Multiple myeloma (MM) is the second most common haematologic malignancy causing significant mortality and morbidity. The initial malignant clone undergoes multistep transformation, which could results from genetic and epigenetic deregulation, the acquisition of clonogenic properties and also abnormal interaction with tumour microenvironment. Two patterns of primary genetic events have been described: recurrent translocations involving the immunoglobulin heavy chain (IgH) locus and hyperdiploid characterised by chromosomal trisomies. Besides playing an important role in disease pathogenesis, these genetic abnormalities also have important prognostic impact. Further, the genes and pathways dysregulated in high‐risk disease can be used to develop specific therapeutic strategies. In this article, we concentrate on molecular pathways deregulated by genetic and epigenetic abnormalities, and their potential biological and clinical implications.
Key Concepts:
All multiple myeloma have a preceeding premalignant monoclonal gammopathy of undetermined significance phase.
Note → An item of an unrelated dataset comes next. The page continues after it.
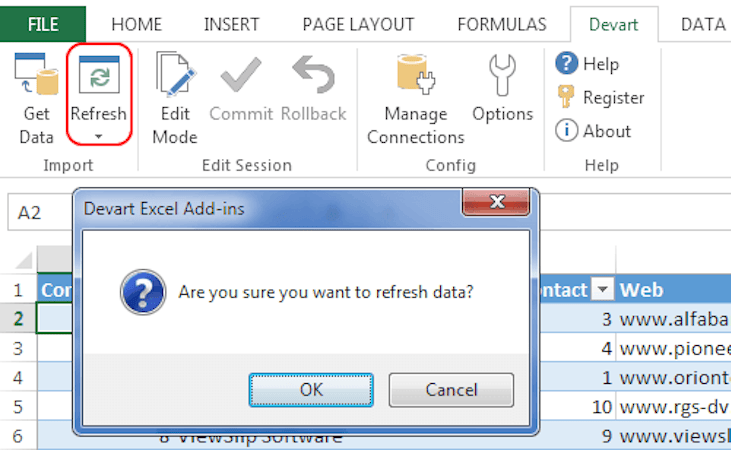This screenshot has height=450, width=731.
Task: Open Register with the key icon
Action: 567,97
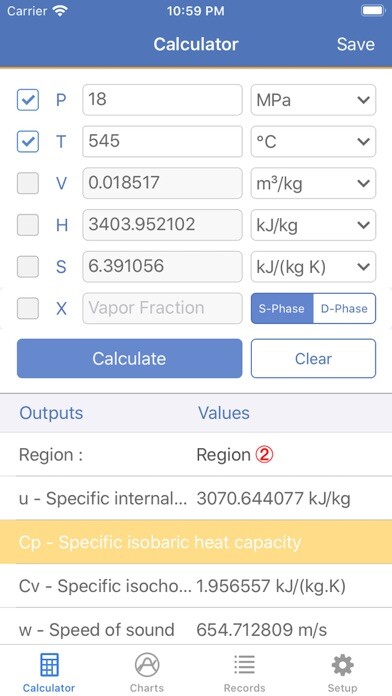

Two dichotomous pathways are involved in disease initiation: translocations involving the immunoglobulin heavy chain and hyperdiploidy involving recurrent trisomies in chromosomes 3, 5, 7, 9, 11, 15 and 19.
All primary disease‐causing events lead to universal overexpression of one or more cyclin D gene.
MYC activation or reduction of retinoblastoma gene functions may be involved in disease transformation.
Additional mutations affecting the nuclear factor kappaB and p53 pathways may lead to independence from stromal environment leading to disease progression.
Genetic abnormalities are powerful prognostic factors in myeloma and can be used to define patients with high‐risk disease.
Certain novel therapeutic agents can overcome the poor prognosis of cytogenetics. As such, risk stratification in the treatment of myeloma is a possibility.